Stored data entries
★ ★ ★

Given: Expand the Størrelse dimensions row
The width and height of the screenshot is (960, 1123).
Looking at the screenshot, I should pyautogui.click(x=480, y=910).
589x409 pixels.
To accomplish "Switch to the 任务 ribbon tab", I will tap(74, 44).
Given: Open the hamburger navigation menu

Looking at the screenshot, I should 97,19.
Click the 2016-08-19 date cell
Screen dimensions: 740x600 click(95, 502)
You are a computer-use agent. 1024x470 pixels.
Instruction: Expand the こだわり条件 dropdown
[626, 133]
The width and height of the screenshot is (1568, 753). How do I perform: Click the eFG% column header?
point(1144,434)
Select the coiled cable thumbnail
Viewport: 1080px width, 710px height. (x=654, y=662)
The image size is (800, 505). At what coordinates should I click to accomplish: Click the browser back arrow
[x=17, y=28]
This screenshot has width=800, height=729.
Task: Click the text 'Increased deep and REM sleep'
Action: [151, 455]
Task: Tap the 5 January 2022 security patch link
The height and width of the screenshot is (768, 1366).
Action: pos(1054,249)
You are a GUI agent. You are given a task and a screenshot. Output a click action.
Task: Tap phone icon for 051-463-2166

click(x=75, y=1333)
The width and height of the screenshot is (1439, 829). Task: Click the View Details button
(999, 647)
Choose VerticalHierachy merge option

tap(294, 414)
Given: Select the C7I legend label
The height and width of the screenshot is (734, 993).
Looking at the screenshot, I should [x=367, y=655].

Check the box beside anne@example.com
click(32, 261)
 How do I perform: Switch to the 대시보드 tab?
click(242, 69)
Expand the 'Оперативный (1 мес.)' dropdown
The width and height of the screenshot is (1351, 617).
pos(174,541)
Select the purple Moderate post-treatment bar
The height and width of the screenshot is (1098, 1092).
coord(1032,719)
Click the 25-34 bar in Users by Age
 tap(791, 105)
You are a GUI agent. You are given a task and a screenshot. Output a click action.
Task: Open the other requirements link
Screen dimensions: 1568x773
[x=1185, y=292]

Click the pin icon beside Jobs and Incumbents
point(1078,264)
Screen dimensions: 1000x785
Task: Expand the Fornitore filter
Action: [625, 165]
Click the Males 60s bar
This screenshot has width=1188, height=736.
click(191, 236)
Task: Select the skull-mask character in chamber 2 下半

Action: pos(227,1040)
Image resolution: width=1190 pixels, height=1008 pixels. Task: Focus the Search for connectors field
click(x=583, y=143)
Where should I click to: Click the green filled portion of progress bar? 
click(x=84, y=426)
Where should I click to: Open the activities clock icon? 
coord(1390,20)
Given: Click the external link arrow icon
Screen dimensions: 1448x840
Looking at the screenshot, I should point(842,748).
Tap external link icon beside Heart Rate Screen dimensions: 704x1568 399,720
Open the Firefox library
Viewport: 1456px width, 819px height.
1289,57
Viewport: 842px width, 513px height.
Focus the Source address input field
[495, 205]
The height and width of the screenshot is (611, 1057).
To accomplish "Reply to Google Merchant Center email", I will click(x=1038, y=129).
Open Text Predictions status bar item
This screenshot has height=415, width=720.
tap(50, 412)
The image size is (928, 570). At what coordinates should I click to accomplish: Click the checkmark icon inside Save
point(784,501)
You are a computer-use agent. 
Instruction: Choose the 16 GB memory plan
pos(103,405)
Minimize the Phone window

★ ★ ★

Every line above that holds the word "will" is to be found and copied.

* Output of the exercise:
To accomplish "Switch to the 任务 ribbon tab", I will tap(74, 44).
To accomplish "Reply to Google Merchant Center email", I will click(x=1038, y=129).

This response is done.